Friday, July 17, 2015

Rizzo and Whitman (2009) on the Slippery Slopes of Soft Paternalism

Mario J. Rizzo and Douglas Glen Whitman, “Little Brother Is Watching You: New Paternalism on the Slippery Slopes [pdf].” Arizona Law Review 51: 685-739, 2009.

• A slippery slope argument is one suggesting that adopting a policy in the instant case will increase the probability of another, substantially more worrisome policy in a “danger case” (Schauer’s terminology) down the road. 

• When cases vary along a continuum, then it might be hard to settle on a stable dividing line; such situations seem ripe for slippery slopes. Legal precedents can slide down the slope, for example, because of the inability to distinguish nearly (but not precisely) identical cases. 

• Policies involve fixed costs that, once paid, make it inexpensive (in terms of resources) to slide down the slope. 

• The common law typically endorses business customs and practices as its method of establishing defaults. Choice architects are not similarly disciplined, and hence are likely to both shift and increase transactions costs. 

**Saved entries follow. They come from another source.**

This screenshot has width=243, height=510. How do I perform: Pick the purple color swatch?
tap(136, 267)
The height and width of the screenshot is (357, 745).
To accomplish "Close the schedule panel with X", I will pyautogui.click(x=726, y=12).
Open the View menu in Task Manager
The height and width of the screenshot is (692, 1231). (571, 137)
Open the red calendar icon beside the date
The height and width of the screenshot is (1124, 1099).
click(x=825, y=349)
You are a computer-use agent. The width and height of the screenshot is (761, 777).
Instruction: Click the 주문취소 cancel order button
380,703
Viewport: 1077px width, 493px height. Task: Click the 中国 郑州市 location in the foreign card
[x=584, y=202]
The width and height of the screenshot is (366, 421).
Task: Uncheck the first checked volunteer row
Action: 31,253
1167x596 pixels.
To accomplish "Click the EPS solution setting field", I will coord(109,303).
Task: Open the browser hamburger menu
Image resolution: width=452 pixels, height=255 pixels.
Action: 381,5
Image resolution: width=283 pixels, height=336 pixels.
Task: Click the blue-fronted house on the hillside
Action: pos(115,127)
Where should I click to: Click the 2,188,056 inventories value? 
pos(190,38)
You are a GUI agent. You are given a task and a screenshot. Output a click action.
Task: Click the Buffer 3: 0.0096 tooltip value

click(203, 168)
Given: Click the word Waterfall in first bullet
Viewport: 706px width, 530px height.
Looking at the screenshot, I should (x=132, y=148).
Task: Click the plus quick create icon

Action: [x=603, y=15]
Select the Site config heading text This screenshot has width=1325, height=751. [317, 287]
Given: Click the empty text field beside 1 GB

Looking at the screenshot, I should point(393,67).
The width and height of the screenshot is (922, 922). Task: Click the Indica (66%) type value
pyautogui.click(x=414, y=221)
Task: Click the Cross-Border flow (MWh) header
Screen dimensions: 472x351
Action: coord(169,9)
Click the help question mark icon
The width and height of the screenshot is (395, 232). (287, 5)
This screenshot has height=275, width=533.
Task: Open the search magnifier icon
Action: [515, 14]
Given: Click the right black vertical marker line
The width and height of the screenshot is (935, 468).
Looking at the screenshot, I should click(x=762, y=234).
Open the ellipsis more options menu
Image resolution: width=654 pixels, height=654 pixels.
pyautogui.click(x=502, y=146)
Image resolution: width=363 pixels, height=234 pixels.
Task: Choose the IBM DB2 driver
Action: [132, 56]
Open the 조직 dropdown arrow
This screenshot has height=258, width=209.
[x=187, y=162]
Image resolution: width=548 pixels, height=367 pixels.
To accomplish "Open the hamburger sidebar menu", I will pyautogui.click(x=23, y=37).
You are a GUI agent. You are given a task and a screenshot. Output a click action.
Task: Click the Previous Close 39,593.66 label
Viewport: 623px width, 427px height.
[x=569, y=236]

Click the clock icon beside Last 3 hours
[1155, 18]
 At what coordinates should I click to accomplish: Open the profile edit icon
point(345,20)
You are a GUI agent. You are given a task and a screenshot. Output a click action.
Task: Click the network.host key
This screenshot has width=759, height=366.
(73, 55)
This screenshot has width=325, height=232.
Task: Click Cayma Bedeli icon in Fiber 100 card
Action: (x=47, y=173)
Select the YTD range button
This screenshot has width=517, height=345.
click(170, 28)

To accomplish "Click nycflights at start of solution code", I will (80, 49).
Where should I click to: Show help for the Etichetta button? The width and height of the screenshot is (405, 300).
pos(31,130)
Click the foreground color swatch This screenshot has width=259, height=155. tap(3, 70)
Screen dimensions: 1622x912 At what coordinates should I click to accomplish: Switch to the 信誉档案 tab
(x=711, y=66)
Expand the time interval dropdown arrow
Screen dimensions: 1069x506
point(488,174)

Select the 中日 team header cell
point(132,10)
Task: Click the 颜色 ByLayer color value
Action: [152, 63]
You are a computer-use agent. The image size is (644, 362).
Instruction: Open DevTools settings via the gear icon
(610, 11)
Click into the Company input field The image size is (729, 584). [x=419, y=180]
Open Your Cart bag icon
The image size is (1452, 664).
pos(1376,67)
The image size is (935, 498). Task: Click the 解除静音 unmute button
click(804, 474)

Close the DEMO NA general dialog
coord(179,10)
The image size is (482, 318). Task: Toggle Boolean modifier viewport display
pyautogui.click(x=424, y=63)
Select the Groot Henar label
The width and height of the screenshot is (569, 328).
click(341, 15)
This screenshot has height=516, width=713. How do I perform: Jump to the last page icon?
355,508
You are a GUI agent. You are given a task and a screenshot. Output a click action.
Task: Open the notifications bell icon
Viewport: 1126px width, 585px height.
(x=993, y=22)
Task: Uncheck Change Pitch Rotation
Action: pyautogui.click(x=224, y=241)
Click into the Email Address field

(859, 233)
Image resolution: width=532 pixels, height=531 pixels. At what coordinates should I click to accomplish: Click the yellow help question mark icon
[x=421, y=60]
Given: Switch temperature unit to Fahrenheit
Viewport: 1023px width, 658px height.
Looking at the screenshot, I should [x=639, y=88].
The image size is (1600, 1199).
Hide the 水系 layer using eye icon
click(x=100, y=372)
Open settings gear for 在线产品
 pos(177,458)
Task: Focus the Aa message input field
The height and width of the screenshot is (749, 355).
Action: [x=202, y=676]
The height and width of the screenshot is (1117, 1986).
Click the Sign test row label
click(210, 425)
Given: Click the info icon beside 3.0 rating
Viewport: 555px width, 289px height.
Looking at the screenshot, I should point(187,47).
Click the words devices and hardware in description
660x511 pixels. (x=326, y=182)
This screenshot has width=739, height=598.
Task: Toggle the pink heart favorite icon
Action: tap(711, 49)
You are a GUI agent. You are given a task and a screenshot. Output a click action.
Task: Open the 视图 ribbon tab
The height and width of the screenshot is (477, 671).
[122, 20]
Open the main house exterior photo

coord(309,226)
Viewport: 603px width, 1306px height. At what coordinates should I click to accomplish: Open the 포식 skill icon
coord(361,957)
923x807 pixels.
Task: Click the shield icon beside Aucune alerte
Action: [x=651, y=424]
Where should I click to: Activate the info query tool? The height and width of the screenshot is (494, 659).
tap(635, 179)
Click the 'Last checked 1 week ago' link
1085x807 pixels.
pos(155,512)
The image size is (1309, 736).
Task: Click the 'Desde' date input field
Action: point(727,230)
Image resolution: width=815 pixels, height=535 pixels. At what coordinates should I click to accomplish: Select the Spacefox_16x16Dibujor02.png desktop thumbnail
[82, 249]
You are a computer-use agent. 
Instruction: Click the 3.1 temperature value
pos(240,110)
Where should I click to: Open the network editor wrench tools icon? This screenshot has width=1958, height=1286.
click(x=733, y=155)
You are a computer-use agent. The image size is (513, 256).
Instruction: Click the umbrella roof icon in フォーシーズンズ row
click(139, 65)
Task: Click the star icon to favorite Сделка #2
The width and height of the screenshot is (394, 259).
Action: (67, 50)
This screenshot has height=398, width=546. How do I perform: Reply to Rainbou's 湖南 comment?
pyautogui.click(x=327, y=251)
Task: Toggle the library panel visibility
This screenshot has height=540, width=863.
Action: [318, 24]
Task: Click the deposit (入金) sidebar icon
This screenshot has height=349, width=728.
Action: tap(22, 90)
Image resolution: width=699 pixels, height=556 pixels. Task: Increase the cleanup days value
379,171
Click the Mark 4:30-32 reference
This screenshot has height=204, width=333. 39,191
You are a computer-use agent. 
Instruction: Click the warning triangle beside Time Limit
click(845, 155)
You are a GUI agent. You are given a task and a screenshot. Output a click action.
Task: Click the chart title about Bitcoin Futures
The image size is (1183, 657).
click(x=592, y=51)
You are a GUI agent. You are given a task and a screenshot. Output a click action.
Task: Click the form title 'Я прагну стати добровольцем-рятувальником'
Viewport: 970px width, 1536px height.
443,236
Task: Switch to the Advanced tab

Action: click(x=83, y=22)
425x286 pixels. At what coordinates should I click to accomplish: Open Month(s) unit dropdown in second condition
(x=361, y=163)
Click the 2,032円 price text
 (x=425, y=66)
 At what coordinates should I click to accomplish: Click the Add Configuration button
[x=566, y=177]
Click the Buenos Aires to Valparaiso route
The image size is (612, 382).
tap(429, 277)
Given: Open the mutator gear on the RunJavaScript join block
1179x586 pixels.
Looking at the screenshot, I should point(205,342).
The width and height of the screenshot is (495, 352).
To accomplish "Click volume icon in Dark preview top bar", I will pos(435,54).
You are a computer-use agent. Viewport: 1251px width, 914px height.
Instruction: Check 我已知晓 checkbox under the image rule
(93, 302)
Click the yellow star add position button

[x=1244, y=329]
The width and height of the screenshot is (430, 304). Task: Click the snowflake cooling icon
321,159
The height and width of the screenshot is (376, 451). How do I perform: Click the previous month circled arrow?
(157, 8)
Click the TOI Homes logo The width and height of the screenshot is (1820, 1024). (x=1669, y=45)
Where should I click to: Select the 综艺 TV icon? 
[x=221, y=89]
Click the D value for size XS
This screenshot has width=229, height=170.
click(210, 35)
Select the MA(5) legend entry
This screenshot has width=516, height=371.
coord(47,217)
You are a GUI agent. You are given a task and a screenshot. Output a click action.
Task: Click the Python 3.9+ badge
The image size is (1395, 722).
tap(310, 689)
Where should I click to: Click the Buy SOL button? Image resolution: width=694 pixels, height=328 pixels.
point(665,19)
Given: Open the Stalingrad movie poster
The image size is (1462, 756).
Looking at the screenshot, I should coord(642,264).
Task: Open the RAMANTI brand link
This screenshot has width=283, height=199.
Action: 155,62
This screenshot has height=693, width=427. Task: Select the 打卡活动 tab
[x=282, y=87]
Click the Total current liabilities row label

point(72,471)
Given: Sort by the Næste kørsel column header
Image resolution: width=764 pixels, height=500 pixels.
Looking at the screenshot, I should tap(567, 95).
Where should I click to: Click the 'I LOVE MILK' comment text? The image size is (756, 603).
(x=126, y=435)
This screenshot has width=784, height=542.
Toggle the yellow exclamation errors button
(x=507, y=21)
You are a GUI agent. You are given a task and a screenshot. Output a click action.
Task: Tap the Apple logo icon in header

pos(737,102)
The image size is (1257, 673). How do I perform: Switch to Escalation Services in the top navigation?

• Soft paternalists shift the frame into one where intervention is the default condition, and the only question is how much to intervene. They do not sufficiently distinguish between public and private policies. 

• There is an inescapable arbitrariness in assigning any single discount rate for welfare comparisons involving quasi-hyperbolic people. A similar point applies to siding with cold state or hot state preferences. 

• Soft paternalism can crowd out, perhaps completely, self-regulation. 

• Quasi-hyperbolic policymakers will overvalue short-term gains and undervalue long-term costs.